La mitad de la expedición se aparta, y enfila al hotel, ubicado a media cuadra, a descansar, en tanto que la otra se reúne a debatir en la plazoleta que da cobijo a la boca antes mentada, como serán las veinticuatro horas que aguardan en el horizonte. Como toda misión contrarreloj, el tiempo no da tregua , y apuros y recaudos hay que tomar, y preocuparse en conocer la mayor cantidad de atracciones de este lugar que, vaya uno a saber, nadie tiene capacidad de determinar si será, además de la primera, la única vez en vida (salvo que uno crea en la reencarnación), que pongan pie en esta ciudad.
La felicidad recorre sus rostros, y es esperable. Han pasado dos conjuntos de trescientos sesenta y cinco días, para que regresaran a donde tanto ansiaban retornar. Ellos la consideran como una revancha justa y necesaria, en la eterna lucha contra el tan caprichoso destino que combate tan suciamente a los mortales desde los muy primeros días de su existencia.

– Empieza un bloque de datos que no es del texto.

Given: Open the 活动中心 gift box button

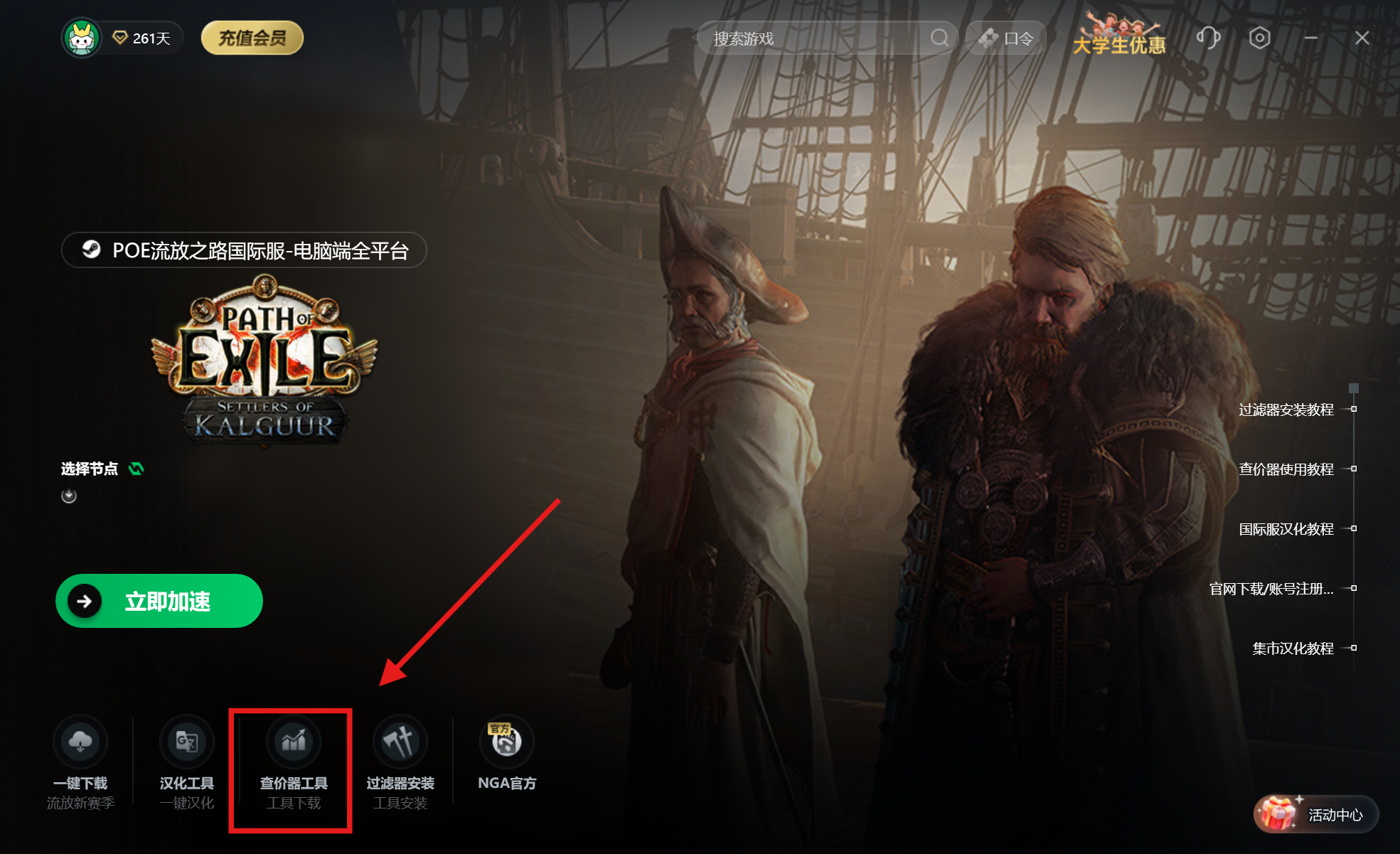Looking at the screenshot, I should [1316, 814].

Lo ven recorrer una y otra vez el mismo tramo de una cuadra y media, con el fin, primero, de traer agua para el mate, segundo, el chipá (que aquí en realidad se le denomina pan de queso) , y, tercero, recuperar la tapa de termo que, producto de una entendible distracción (en el sentido que es demasiado fácil olvidarse del más mínimo recado del éxtasis que significa ser huésped de esta urbe), se ha dejado en el mostrador de la panadería a la que se fue a cargar el termo.

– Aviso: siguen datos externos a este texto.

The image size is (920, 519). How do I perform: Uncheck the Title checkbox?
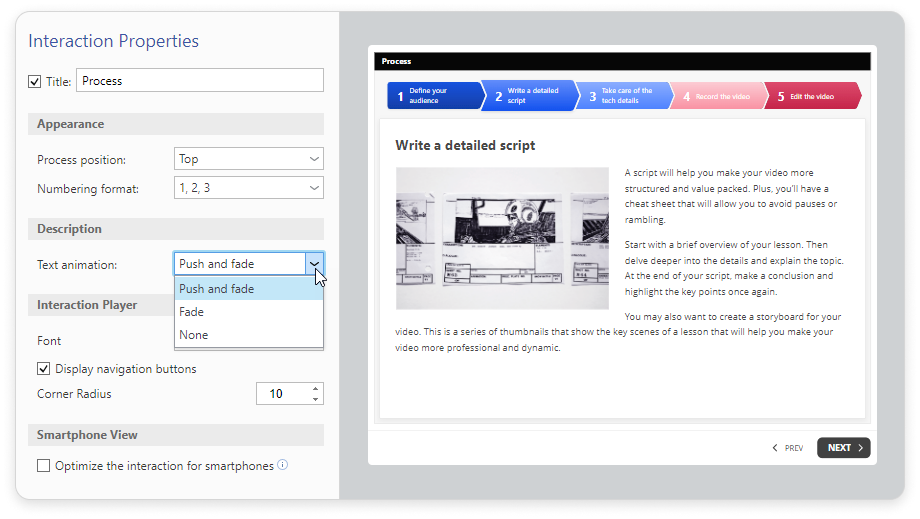coord(35,82)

Tamaño hastío causado por el ir y venir le provoca una inocultable necesidad de degustar un manjar autóctono que esta urbe pueda ofrecerle. En la esquina, cual garita de vigilancia sitúese un carro pequeño desde el cual, una pareja de jóvenes vendedores hacen expendio de tapiocas , un clásico panqueque elaborado con harina de mandioca, y relleno dulce y/o salado. Pide dos. Uno de ellos, con contenido de bananas y canela en su interior. De coco rallado y leche condensada, el restante. Paga y regresa al banquillo, donde se reúne con los dos otros expedicionarios que componen esta mitad del grupillo dividido en dos. Entre ellos, los van probando de a picotazos. ¡Deliciosos! Van charlando sobre las sutilezas de la providencia que les han permitido llegar a esta ciudad. Es una noche feliz. En cada morada, en cada engullida. Nada puede afectar y empañar esta postal. Cuando uno regresa de un largo período de combate entre todo tipo de adversidades, en especial las que amenazan la vida misma, el sentimiento de alegría y desahogo son lógicos, en especial si se complementa con una escenografía única como lo es, en este caso, Río de Janeiro.

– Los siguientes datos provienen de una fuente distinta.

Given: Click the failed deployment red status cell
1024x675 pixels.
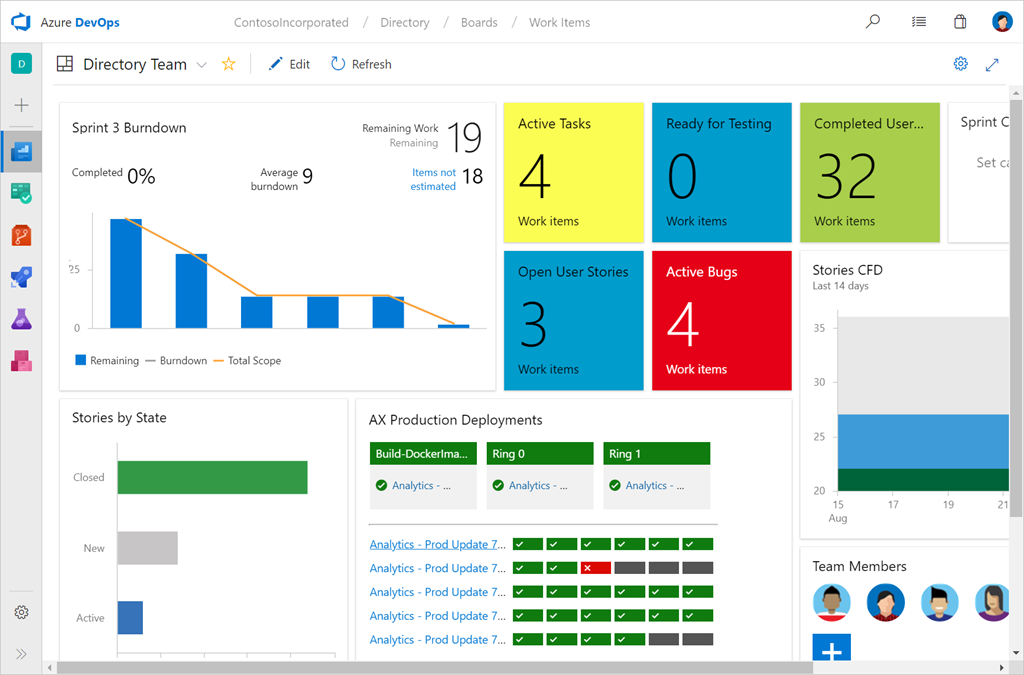Looking at the screenshot, I should click(596, 568).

Más ya es hora de regresar al hotel. Mismo subirlo genera un éxtasis y una leve congoja emotiva. Ser notificado de que a la mañana siguiente aguarda un desayuno misceláneo, una imponente vista como testigo, colaboran a su aumento. Ha llegado el momento de darse un baño, ponerse ropa cómoda y dejar ir el resto del día. Quizá al despertar, uno tenga en frente suyo al mismísimo Cristo Redentor , al cual es de nula dificultad arrodillarse, o al majestuoso Pan de Azúcar.
Nadie ha cenado ni piensa hacerlo, debido al extremo cansancio que sólo el agua y la caminata pueden ocasionar, a excepción de una de las únicas dos muchachas que este curioso grupo de afortunados turistas posee, que no tiene idea mejor que comunicar la noticia del fallecimiento del padre de una entrañable amiga, con la que mantiene distanciamiento, y genera en más de uno de los presentes la pregunta de porqué el destino es tan caprichoso y combate en superiodidad de condiciones a los mortales desde los muy primeros días de sus existencias, que hace posible que algunos disfruten y sufran por desigual , y provoca extrema empatía y desgarro, al mismo tiempo, en el corazón más sensible de todos cuando aún no lo aparenta.